Diogo Sepúlveda, líder dos departamentos de enologia de Mateus, Vinhos Verdes, Dão e Lisboa da Sogrape

 

Uma nova imagem e filosofia para os novos vinhos da Quinta de Azevedo

A apresentação dos novos vinhos da Quinta de Azevedo decorreu, como não podia deixar de ser, no piso térreo da torre original do atual solar, onde tínhamos à nossa espera Fernando da Cunha Guedes, diretor executivo da Sogrape. Este apresentou o enólogo Diogo Sepúlveda como alguém que “detém um conhecimento de mais de 15 anos do setor, com percurso profissional que inclui vasta experiência internacional, com projetos desenvolvidos em Portugal e no estrangeiro” e, por isso, assumiu a liderança dos departamentos de enologia de Mateus, Vinhos Verdes, Dão e Lisboa.

Os novos vinhos apresentados representam um reposicionamento para a marca Quinta de Azevedo, dotando-a de maior ambição, e possuem diversas características em comum. Em primeiro lugar, as uvas utilizadas em todas as referências foram produzidas em conformidade com as diretrizes de produção integrada de agricultura sustentável, definidas pela Organização Internacional de Luta Biológica contra Organismos Nocivos. A segunda característica é ostentarem a classificação Regional Minho. “Esta nomenclatura foi muito debatida internamente e acabou por ser a adotada”, referiu Diogo Sepúlveda. Por último, as referências apresentadas revelaram uma nova rotulagem mais cuidada e apelativa para o consumidor.

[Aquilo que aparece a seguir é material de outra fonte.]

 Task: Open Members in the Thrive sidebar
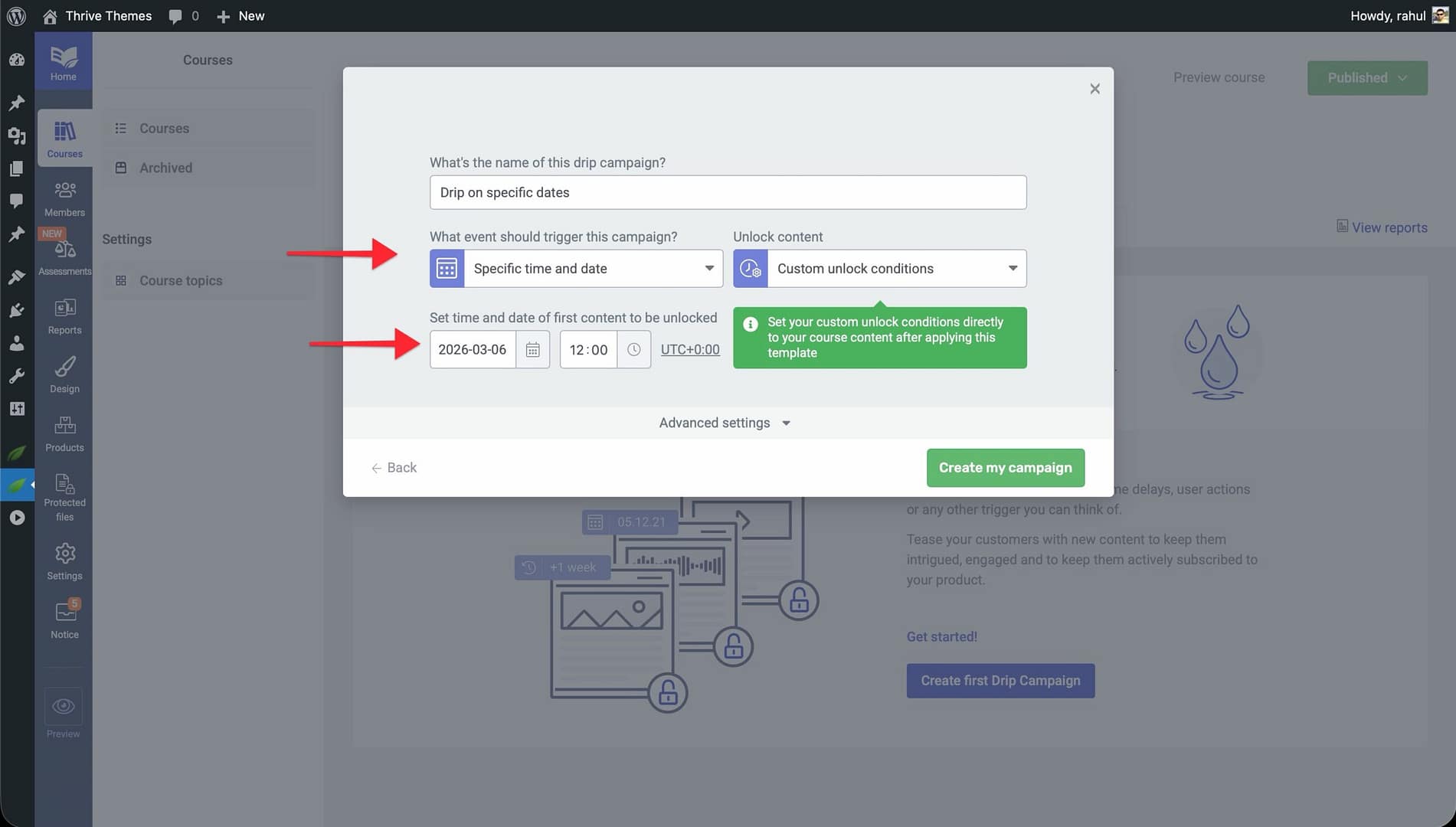(64, 198)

Começámos a prova pelo Quinta de Azevedo Loureiro Escolha, da colheita de 2022. O enólogo relembrou que “foi um ano com acumulados de precipitação inferiores à média dos últimos três anos e com uma primavera e verão muito quentes”. As uvas foram prensadas suavemente a baixas temperaturas e o vinho estagiou durante seis meses sobre as borras com batonnage frequente. Parte do lote estagiou em barricas usadas de carvalho francês.

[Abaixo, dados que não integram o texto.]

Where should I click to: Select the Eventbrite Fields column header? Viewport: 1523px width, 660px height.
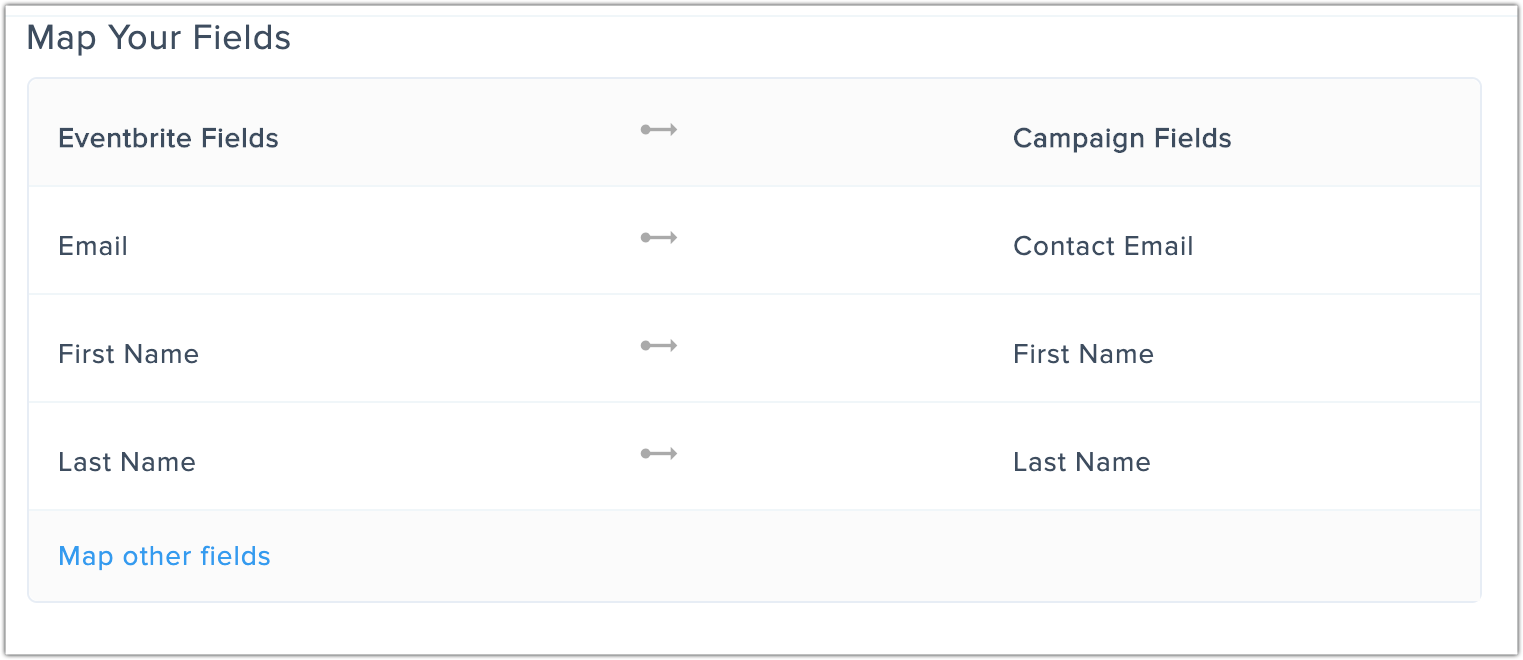168,138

Em seguida provou-se o Quinta do Azevedo Escolha Alvarinho, do ano 2023 que, segundo as palavras do enólogo, “foi fruto de um inverno bastante chuvoso, que depois se revelou muito seco, conduzindo a uma vindima muito precoce”. Uma pequena parte do lote estagiou em toneis e barricas usadas de carvalho francês.
Para o final estava reservada a estrela do trio. Trata-se de um vinho de lote composto por 70% de Alvarinho e 30% da casta Loureiro, do ano de 2023. Após a fermentação alcoólica, estagiou durante oito meses em toneis de 1200 litros e barricas de 500 litros de carvalho francês de primeira e segunda utilização. Uma pequena parte do lote estagiou sobre borras em depósito de inox para preservação de toda a frescura. Este verdadeiro topo de gama (€30), até agora inexistente no portefólio Quinta de Azevedo, mostra-se um vinho ainda muito jovem, seco e revela um perfil capaz de compaginar untuosidade e frescura.

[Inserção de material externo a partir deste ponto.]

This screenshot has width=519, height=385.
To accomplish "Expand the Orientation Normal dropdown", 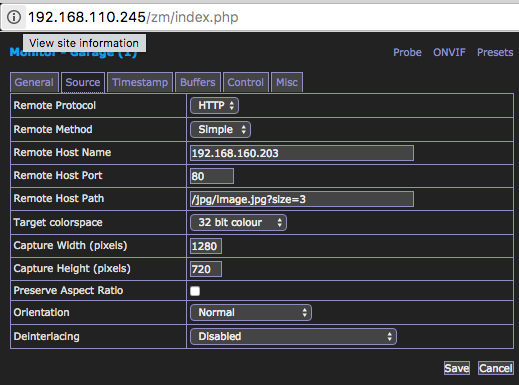I will tap(251, 312).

Os vinhos agora chegados ao mercado espelham a ambição da Sogrape na região dos Verdes onde, com a marca Gazela, é um “player” de referência nos vinhos de maior volume e pretende claramente sê-lo também nas categorias mais exclusivas. Assim, a vetusta Casa-solar dos Azevedo, agora renovada e vestida de vinhedos, volta a inscrever o seu nome na história, desta vez na narrativa vínica do país e do mundo pela mão da maior empresa nacional do setor.

*Nota: O autor escreve de acordo com o novo acordo ortográfico.